- The Washington Times - Friday, November 19, 2004

Fairfax County officials say they will not approve a $160 million school administration headquarters until they are assured enough money exists to keep moving students from trailers into classrooms.

Chairman Gerald E. Connolly of the county Board of Supervisors said he was “tentative” about approving the plan next month and that the roughly 9,490 students still in trailers is “more students than in some school districts.”

The county has been trying for years to keep pace with its growing population.

School officials said this summer that about 10,000 of the county’s roughly 166,000 public school students were taking classes in trailers outside the main buildings.

A county schools spokeswoman said Wednesday that the system still has about 700 trailers but the number of students taking classes inside them has decreased to 9,493.

“That’s progress, but still a lot of kids,” Mr. Connolly said.

Fairfax County is the 12th-largest school system in the country and the largest in the metropolitan area.

School officials said Monday that consolidating 1,300 employees from 14 sites around the county would save $5 million over 30 years.

But when the School Board voted Tuesday in favor of approving the plan, school officials said they would only break even.

“Five million dollars disappeared in 24 hours,” said Mr. Connolly, a Democrat.

Paul Regnier, a spokesman for the school system, said the $5 million was the number in the business plan, but was also “close to breaking even.”

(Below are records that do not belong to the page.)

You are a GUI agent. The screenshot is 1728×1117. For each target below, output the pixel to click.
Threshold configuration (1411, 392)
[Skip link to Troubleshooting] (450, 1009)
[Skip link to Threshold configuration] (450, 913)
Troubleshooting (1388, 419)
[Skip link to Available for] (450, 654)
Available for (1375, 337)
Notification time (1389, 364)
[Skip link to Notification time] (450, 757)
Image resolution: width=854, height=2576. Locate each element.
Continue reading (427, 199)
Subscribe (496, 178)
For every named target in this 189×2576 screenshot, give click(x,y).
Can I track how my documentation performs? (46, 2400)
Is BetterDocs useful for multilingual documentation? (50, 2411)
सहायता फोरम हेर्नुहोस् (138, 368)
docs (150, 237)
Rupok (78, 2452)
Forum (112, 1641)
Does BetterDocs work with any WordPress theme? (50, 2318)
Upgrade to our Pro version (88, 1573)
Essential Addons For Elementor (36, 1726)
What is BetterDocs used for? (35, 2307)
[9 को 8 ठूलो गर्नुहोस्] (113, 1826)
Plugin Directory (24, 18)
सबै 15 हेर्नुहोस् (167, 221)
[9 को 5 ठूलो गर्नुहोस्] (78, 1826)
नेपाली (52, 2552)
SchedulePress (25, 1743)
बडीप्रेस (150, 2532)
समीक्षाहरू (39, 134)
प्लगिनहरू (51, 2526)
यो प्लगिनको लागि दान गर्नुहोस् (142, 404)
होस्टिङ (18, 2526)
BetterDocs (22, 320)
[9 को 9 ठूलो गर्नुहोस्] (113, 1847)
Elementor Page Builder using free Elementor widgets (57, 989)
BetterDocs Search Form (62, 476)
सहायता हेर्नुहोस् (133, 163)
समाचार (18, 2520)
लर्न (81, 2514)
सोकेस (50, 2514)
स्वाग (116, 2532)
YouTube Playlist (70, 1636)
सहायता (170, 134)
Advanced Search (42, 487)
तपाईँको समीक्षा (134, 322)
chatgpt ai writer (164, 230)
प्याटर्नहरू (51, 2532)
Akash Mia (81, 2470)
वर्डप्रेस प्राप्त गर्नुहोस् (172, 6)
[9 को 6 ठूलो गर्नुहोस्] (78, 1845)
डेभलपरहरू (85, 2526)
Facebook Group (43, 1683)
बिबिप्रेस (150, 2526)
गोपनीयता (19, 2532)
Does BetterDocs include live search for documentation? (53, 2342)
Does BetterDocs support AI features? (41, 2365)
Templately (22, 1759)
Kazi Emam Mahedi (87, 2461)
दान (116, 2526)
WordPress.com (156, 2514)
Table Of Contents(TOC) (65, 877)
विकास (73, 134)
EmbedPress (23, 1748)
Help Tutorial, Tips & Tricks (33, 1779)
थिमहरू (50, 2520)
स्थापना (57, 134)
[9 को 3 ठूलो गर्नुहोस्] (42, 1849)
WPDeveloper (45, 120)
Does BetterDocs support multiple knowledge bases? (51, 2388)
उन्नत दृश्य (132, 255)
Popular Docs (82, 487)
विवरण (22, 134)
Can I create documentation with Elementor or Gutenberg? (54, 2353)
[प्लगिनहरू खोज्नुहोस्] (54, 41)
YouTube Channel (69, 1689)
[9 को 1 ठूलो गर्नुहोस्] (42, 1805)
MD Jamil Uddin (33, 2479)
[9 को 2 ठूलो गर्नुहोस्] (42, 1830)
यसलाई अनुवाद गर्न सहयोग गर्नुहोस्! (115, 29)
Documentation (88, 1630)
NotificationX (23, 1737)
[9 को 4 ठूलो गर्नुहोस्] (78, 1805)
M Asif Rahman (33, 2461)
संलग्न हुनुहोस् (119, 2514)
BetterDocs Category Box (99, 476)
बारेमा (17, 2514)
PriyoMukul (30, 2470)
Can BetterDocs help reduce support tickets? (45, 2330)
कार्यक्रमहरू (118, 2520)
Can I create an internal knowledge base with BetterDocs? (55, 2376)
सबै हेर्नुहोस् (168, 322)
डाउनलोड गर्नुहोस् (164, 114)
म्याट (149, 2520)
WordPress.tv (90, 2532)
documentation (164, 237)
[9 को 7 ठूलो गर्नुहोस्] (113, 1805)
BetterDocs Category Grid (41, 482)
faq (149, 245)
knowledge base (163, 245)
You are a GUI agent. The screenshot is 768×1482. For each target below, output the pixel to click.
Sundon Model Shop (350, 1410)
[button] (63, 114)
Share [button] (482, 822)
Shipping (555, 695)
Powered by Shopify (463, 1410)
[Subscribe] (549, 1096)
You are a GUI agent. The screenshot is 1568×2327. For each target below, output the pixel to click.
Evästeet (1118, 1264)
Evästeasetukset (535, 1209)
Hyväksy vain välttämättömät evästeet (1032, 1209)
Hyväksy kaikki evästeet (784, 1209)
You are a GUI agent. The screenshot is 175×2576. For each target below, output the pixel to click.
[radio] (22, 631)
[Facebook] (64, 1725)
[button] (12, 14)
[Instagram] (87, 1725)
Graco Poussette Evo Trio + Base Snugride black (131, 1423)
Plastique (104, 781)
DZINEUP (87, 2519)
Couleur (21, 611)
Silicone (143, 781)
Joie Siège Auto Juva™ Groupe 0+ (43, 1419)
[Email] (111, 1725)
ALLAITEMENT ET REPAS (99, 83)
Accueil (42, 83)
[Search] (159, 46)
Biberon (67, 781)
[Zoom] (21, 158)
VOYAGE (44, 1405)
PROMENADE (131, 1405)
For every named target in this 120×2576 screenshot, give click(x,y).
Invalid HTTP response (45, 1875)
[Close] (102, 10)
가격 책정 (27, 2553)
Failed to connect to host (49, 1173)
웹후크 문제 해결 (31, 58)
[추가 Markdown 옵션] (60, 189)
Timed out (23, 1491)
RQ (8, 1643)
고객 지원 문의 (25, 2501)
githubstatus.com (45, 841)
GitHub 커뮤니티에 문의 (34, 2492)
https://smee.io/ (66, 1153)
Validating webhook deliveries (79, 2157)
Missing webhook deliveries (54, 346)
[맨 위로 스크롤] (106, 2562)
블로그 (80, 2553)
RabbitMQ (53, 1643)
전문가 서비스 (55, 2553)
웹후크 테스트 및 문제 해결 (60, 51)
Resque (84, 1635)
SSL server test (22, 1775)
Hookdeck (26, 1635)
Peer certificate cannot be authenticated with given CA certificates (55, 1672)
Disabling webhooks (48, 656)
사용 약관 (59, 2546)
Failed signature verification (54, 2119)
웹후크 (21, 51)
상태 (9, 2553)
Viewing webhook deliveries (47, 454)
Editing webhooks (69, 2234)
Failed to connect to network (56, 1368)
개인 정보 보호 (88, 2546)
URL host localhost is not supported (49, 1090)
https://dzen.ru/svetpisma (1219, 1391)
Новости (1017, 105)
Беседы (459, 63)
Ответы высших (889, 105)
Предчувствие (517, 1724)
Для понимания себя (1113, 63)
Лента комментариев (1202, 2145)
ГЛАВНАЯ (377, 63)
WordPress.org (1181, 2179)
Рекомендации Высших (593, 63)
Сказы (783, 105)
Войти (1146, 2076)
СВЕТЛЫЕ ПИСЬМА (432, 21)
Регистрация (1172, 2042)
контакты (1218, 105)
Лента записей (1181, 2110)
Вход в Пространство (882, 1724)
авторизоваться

Mr. Connolly was exasperated.

“Now we have a third quote,” he said. “What is it? And how come it’s only 5 million dollars over 30 years? You could easily have cost overruns.”

Supervisor Gerald W. Hyland, Mount Vernon Democrat, said his big issue also is whether the project will prolong students taking classes in the trailers.

He also was not impressed with a $5 million savings over 30 years.

“One would hope there would be savings in excess of that,” Mr. Hyland said.

The proposal is to move 642 employees from seven buildings to an existing building in the 8000 block of Gatehouse Road in Falls Church, then build a new building next door for 659 more employees from seven other locations.

The building will cost $40 million, the adjacent land will cost $6 million and the new building will cost $44 million. The entire project would cost roughly $160 million, according to school system documents.

Mr. Regnier said the project would have no effect on plans to build new schools and would make school operations more effective.

“We have people spread all over the county right now,” he said. “If the superintendent decides to have a meeting, we’ve got to wait an hour for everybody to get there. That doesn’t allow for efficient operation.”

The school system this year has a $1.8 billion operating budget.

Officials are replacing some of the trailers with additions and semi-permanent buildings that are attached by hallways to main buildings, which officials say is a more academic atmosphere than the trailers. To handle the burgeoning enrollment, a high school and four elementary schools also were added to the system this year.

This is not the first time school and county officials have wrangled over money issues.

However, new schools Superintendent Jack D. Dale has made efforts since taking over this year to improve the relationship with the supervisors.

Mr. Connolly said the board had no specific information about the project before this week, and remains without a detailed analysis of “how this works.”

“They had shared with us, in general, their intent,” he said. “That’s about as much as we knew. We didn’t know they had, in fact, decided on a site. We certainly didn’t know they expected us to [vote] on December 6.”

He also said the School Board has yet to ask that the issue be put on the Dec. 6 meeting agenda.

Mr. Regnier said the nine supervisors and county staffers were apprised of the entire process as it unfolded and hopes the board votes in favor of the proposal.

“If the information is convincing and compelling, there’s a chance,” Mr. Connolly said.